La casa que enseña a vivir: un argentino creó el primer hogar de entrenamiento para la vida independiente con discapacidad intelectual

Inclusión real, autonomía y trabajo: Juan Ignacio Acosta inauguró «Lo de Tono», una vivienda en Villa Luro donde jóvenes con discapacidad intelectual aprenden a vivir solos, gestionar un hogar e insertarse laboralmente, en un modelo inédito en la Argentina inspirado en España.

La pregunta que desvela a miles de familias argentinas tiene nombre y apellido: ¿qué será de mi hijo con discapacidad cuando yo no esté? Para Juan Ignacio Acosta, especialista en educación especial y magíster en vida independiente de personas con discapacidad, esa pregunta no es un callejón sin salida. Es, en cambio, el punto de partida de un proyecto que acaba de tomar forma concreta en el barrio porteño de Villa Luro.

La semana pasada, Acosta inauguró «Lo de Tono», una casa de dos pisos destinada a que jóvenes con discapacidad intelectual entrenen para vivir solos. La iniciativa, que se suma a la experiencia previa de «Casa Tao» en Villa Urquiza, forma parte de la ONG Despuntado y de la compañía de teatro inclusivo Las Ilusiones, que Acosta fundó en 2009 y que hoy reúne a unas 500 familias en siete sedes del AMBA.

Un modelo que viene de Europa

Acosta se especializó en vida independiente en España, donde los programas de viviendas tuteladas y residencias compartidas para personas con discapacidad tienen un desarrollo que en la Argentina todavía es incipiente. «El Estado invierte mucho en eso y en la inclusión laboral», señaló. «Acá no hay tantos recursos, tenemos que ser más creativos.»

La casa fue donada por Guillermo Cerviño y Maricel Lungarzo, colaboradores históricos de Las Ilusiones, y recibe su nombre en honor al tío de Maricel. En planta baja cuenta con sala común, cocina, living, galería y patio. En el primer piso hay tres habitaciones individuales con baños, sala, cocina y dos terrazas.

Aprender haciendo

El funcionamiento de Lo de Tono combina dos instancias. Durante el día operará como centro de formación con talleres abiertos. Por la tarde y la noche, tres jóvenes residirán en la casa, avanzando de manera gradual en el aprendizaje de tareas domésticas: cocinar, organizar el espacio, mantener el orden y manejar su propio tiempo. «Van a pasar por diferentes niveles hasta tener la llave de la casa para salir a trabajar, a ver amigos, a la familia y volver», explicó Acosta.

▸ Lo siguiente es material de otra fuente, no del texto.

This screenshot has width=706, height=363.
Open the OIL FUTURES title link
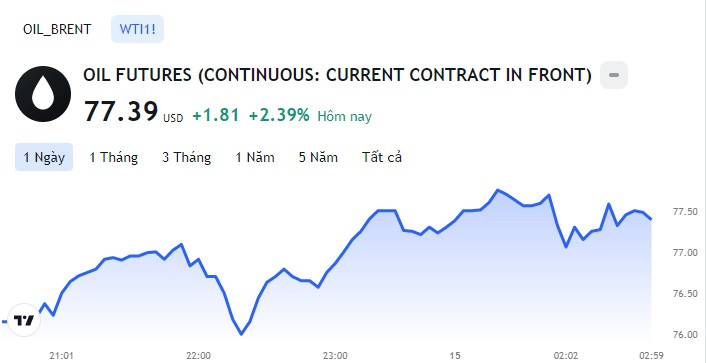tap(337, 75)
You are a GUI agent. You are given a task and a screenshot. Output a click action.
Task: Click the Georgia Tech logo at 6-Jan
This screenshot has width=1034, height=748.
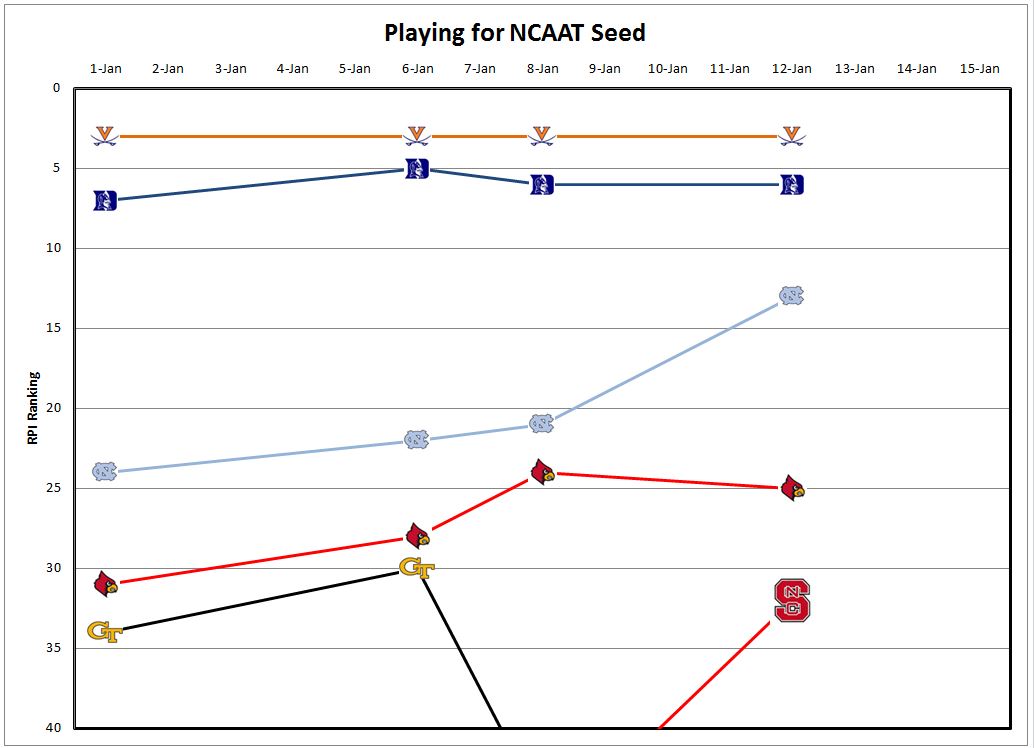[x=417, y=568]
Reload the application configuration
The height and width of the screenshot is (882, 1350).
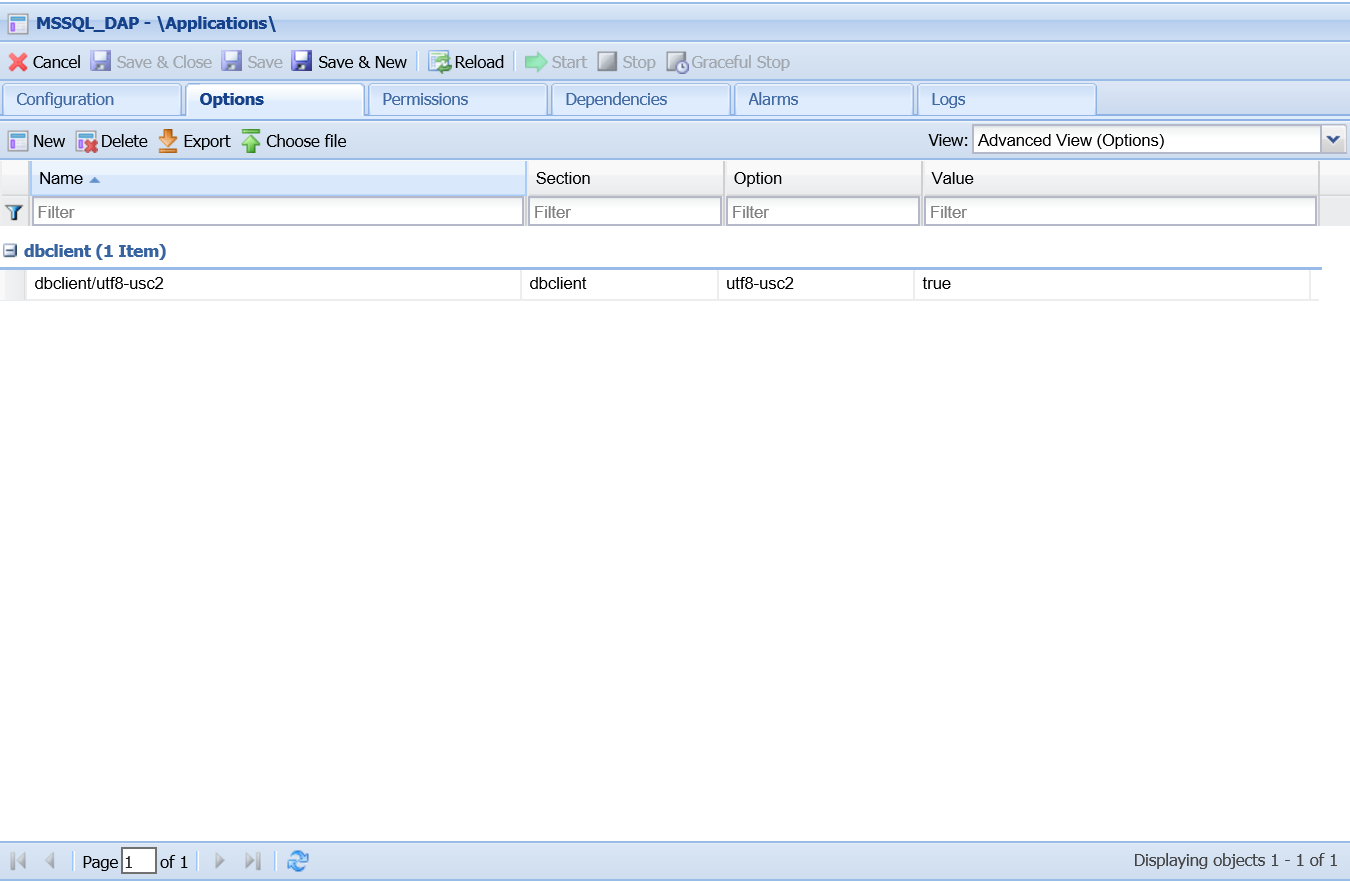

La estadía tiene una duración máxima de un año, con revisiones trimestrales, y el objetivo es que cada egresado salga con inserción laboral real en alguno de los cuatro oficios en los que se los capacita: asistente deportivo, auxiliar de maestranza, preceptor en arte y asistente de jardinería.

Sin trabajo, no hay independencia

Para Acosta, la ecuación es clara y no admite rodeos: «Sin trabajo no hay vida independiente». Y agrega que, si ya es difícil conseguir empleo en general, para una persona con discapacidad intelectual los obstáculos se multiplican. Por eso, la capacitación laboral no es un complemento del proyecto sino su columna vertebral.

El especialista también señala que el rol de las familias es determinante pero debe evolucionar. «A veces notás que hay una resistencia o un desconocimiento respecto a esa búsqueda de autonomía porque cuando hablás con un chico, el padre se apura a contestar por él», advirtió. Su diagnóstico es preciso: muchas personas con discapacidad crecen «en situación de pedir permiso» en lugar de «en situación de aprender». El cambio de paradigma, sostiene, comienza en el hogar y desde la infancia temprana.

El Estado, ausente

En la Argentina hay aproximadamente 6 millones de personas con alguna discapacidad, lo que representa el 13% de la población, y casi 1,9 millones poseen Certificado Único de Discapacidad (CUD). Pese a esas cifras, Acosta es contundente al señalar una deuda institucional: «El Estado podría acompañar mejor, haciendo campañas de sensibilización y creando programas de vida independiente, algo que no existe».

La transformación que genera vivir de manera autónoma, aunque sea por unos meses, es descripta por los propios jóvenes con una claridad que ningún informe técnico podría igualar. «Estoy re contento porque ahora puedo decidir qué ropa ponerme y nadie me dice nada», le dijo uno de ellos a Acosta tras pasar por Casa Tao. «No tengo los ojos de mis papás sobre mí.»

Ese relato, tan simple como poderoso, resume la filosofía detrás de Lo de Tono: que la autonomía no es un privilegio ni una utopía, sino una habilidad que se aprende, se practica y, con los apoyos correctos, se conquista.